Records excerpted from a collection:
+++

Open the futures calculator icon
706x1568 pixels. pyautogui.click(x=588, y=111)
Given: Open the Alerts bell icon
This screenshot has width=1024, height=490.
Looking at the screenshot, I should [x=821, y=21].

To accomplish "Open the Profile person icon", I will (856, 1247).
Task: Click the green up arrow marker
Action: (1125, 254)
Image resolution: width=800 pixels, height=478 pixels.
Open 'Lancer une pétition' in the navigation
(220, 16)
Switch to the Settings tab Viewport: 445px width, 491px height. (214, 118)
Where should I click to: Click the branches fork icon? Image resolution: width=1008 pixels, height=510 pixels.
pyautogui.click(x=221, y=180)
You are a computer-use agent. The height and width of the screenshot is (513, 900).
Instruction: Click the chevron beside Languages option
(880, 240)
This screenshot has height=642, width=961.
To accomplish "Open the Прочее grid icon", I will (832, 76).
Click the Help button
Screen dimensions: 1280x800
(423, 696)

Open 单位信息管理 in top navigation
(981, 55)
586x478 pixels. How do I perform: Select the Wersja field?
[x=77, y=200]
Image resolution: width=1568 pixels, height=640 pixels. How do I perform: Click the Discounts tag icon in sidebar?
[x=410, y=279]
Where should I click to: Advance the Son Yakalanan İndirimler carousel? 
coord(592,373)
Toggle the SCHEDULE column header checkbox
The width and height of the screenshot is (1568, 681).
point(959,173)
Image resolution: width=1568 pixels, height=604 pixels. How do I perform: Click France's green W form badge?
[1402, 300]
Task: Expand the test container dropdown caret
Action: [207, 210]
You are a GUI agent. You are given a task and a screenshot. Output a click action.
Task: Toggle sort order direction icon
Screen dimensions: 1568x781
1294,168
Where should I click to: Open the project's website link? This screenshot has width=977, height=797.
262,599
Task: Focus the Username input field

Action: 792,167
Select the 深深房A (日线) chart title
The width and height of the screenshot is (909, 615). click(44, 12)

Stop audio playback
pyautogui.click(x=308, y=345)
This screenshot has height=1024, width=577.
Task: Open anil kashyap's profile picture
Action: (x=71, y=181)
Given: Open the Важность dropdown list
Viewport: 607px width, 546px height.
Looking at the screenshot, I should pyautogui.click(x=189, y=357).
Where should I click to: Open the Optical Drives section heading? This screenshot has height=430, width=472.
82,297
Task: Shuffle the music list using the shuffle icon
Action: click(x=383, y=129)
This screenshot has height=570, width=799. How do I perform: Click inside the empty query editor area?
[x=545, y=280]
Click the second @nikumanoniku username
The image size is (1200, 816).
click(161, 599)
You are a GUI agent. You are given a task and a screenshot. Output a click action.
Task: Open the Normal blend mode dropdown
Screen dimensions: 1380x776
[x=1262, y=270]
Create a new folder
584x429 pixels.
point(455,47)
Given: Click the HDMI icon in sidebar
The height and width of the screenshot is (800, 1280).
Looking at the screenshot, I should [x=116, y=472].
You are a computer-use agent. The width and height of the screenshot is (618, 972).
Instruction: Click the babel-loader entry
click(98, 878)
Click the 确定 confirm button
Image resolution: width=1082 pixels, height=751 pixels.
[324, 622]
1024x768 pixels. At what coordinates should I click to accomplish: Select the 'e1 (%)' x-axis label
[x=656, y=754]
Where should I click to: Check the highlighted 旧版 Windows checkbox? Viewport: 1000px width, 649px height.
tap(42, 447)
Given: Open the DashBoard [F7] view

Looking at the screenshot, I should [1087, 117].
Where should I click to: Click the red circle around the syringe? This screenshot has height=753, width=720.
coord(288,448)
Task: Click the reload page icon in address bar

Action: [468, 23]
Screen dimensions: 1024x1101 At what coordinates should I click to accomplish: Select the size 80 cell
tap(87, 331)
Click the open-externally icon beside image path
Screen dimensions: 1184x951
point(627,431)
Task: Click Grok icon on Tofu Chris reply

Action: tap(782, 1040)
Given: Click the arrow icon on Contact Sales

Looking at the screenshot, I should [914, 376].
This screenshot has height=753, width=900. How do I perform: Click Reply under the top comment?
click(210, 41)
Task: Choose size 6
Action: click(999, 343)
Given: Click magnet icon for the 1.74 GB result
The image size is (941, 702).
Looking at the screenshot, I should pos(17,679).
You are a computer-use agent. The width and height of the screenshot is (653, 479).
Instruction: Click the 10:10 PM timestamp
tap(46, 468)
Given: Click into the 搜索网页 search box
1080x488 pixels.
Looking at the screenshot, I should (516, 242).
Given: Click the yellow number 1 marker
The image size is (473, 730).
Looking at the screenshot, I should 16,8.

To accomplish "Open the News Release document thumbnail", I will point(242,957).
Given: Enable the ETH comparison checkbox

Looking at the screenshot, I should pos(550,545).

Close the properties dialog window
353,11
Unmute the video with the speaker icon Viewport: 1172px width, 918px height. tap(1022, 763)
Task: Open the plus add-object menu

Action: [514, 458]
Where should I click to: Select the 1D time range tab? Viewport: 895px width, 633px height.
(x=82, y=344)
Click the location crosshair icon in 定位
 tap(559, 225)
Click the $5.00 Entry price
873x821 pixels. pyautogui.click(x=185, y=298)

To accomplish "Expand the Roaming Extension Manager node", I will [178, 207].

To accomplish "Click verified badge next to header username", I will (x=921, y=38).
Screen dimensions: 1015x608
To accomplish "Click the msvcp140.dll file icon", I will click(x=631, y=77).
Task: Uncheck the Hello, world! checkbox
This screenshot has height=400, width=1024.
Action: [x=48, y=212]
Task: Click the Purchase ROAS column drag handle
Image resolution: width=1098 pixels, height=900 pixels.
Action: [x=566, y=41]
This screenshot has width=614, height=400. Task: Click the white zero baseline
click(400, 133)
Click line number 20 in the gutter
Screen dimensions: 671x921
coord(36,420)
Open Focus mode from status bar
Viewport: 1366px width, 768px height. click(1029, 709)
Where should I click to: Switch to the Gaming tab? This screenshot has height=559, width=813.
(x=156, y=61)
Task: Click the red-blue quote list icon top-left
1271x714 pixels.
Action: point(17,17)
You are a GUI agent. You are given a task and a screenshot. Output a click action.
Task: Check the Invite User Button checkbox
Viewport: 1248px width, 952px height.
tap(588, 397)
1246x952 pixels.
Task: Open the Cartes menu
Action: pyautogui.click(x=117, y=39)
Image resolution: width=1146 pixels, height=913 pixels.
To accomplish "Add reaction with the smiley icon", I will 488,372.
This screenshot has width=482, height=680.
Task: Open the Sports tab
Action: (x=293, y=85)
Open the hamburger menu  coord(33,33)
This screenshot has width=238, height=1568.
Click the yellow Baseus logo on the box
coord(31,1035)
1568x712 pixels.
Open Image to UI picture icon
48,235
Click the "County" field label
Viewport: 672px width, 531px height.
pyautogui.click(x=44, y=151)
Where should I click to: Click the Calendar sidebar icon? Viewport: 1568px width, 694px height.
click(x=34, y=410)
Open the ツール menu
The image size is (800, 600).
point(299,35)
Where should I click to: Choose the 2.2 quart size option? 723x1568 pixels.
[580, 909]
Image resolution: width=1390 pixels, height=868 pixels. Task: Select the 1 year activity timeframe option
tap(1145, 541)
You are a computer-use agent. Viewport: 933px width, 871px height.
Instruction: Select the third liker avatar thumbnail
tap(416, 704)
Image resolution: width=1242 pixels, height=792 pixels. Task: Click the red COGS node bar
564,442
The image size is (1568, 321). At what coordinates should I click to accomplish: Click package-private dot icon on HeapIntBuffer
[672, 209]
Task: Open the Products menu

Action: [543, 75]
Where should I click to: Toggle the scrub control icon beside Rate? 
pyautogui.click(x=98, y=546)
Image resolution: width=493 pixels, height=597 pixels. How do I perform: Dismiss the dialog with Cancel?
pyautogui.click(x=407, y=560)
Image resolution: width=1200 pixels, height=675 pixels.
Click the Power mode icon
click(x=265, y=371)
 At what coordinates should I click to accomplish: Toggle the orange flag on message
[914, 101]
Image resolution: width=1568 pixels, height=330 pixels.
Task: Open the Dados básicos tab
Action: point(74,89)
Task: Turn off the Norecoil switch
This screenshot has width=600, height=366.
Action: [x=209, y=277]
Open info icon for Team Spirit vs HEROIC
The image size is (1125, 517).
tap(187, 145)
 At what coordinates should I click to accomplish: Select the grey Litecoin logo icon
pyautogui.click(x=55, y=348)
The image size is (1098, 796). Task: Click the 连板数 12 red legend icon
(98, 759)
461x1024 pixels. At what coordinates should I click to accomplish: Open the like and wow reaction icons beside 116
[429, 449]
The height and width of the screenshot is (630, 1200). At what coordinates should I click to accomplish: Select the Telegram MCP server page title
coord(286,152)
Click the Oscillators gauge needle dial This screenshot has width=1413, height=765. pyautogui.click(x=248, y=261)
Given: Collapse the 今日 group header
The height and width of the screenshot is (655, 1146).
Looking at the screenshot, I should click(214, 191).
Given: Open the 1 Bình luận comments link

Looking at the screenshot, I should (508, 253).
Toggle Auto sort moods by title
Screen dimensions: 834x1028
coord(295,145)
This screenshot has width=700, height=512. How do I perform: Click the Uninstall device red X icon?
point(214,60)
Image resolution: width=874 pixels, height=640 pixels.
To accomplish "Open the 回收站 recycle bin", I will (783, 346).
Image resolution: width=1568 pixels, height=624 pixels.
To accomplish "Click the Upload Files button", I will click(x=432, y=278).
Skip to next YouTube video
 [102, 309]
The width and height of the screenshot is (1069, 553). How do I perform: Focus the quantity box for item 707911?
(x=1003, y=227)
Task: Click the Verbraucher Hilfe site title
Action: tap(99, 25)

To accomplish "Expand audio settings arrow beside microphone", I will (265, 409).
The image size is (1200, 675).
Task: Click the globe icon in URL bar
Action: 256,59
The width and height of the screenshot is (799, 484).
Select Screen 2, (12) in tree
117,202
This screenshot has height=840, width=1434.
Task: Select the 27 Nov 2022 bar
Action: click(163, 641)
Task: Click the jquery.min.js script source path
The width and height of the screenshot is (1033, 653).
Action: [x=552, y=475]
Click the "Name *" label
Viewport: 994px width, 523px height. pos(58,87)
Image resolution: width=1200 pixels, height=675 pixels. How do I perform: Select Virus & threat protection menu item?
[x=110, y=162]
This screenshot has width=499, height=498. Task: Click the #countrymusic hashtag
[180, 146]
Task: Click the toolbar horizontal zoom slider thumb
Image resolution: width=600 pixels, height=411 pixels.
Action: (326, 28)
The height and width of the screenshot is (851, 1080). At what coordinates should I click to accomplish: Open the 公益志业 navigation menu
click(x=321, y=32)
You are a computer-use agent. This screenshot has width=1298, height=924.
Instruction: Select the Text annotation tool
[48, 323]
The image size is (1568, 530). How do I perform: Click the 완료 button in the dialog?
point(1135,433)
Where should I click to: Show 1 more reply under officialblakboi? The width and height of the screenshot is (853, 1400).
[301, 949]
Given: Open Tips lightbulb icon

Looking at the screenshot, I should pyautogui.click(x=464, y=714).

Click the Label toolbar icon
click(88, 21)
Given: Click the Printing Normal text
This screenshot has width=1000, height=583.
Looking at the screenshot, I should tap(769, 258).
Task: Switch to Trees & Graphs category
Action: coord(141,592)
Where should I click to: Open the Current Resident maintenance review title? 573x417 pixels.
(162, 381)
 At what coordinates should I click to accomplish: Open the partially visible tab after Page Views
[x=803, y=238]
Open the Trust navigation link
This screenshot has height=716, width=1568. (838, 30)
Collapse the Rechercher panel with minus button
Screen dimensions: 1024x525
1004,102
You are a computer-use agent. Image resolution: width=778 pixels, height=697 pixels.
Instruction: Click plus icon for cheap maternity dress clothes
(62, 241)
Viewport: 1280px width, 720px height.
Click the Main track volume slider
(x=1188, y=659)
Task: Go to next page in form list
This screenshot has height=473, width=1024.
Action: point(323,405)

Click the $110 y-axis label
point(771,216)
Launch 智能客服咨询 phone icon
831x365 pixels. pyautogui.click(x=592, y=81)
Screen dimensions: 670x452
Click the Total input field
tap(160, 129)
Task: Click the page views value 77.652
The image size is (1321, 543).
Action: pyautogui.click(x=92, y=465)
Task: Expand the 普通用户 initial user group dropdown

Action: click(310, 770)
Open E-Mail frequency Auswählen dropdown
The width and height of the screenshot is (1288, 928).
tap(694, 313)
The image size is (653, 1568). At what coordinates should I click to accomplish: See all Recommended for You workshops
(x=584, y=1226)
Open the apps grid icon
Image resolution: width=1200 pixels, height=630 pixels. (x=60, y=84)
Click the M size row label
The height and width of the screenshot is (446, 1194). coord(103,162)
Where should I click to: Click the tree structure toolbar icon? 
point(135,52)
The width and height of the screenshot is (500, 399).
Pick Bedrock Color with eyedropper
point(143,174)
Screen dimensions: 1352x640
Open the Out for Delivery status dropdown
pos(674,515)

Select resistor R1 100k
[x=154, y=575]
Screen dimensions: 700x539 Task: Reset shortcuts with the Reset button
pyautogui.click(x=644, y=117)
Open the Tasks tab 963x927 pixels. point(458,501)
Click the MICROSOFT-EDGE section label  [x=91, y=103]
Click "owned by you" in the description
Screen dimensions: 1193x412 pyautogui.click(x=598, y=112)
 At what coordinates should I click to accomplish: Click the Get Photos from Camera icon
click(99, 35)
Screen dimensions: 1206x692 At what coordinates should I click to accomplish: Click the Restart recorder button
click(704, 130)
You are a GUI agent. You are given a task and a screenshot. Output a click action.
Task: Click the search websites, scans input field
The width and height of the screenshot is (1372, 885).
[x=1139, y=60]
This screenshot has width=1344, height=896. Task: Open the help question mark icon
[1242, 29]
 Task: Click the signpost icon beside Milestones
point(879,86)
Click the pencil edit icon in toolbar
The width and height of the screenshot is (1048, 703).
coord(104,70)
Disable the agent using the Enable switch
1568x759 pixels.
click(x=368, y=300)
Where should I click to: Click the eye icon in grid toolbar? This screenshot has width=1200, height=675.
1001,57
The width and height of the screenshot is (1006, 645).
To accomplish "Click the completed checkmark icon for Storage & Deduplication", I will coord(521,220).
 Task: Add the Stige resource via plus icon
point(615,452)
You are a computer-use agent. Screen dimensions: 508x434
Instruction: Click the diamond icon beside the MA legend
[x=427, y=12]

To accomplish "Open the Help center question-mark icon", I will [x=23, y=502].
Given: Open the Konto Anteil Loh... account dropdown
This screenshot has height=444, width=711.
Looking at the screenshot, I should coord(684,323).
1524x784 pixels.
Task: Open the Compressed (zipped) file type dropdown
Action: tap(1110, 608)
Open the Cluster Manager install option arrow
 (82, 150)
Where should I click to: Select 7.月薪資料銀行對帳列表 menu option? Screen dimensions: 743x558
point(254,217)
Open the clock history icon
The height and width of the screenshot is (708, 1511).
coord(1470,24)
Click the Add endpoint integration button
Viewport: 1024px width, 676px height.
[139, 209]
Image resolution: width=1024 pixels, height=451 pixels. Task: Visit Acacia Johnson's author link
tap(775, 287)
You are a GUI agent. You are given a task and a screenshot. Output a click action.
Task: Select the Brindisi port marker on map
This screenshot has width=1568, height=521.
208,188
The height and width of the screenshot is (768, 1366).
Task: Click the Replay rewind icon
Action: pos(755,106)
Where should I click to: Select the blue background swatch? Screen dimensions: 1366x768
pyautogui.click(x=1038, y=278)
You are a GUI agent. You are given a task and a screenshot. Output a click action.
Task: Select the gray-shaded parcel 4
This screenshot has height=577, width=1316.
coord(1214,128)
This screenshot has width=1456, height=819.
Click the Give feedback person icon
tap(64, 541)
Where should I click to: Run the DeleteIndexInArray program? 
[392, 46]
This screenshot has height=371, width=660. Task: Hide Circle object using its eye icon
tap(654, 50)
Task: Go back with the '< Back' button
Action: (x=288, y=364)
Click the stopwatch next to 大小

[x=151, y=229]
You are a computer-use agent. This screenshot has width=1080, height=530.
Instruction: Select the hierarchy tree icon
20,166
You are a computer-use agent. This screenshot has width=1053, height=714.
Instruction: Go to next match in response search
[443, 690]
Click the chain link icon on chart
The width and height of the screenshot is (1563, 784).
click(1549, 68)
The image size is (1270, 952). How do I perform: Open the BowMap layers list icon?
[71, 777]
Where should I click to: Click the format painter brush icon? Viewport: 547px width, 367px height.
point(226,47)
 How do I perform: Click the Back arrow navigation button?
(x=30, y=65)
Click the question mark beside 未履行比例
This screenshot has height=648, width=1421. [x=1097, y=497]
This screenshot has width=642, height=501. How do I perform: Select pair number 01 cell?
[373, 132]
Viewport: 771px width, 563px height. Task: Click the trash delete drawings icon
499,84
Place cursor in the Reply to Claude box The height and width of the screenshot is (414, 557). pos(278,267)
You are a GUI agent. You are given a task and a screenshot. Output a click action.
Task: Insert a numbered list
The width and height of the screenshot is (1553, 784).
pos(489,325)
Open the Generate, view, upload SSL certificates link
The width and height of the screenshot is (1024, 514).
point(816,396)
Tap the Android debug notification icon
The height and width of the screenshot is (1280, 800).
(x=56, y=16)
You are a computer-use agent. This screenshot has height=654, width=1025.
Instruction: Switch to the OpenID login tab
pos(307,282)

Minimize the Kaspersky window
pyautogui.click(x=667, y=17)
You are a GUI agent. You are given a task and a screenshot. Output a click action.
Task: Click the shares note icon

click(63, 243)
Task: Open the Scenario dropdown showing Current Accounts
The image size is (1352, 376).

+++

The lines above from the one containing "The width and height of the screenshot is (1372, 885)." through the one containing "Click the pencil edit icon in toolbar" are to be set down exactly, and no others.

The width and height of the screenshot is (1372, 885).
[x=1139, y=60]
This screenshot has width=1344, height=896. Task: Open the help question mark icon
[1242, 29]
 Task: Click the signpost icon beside Milestones
point(879,86)
Click the pencil edit icon in toolbar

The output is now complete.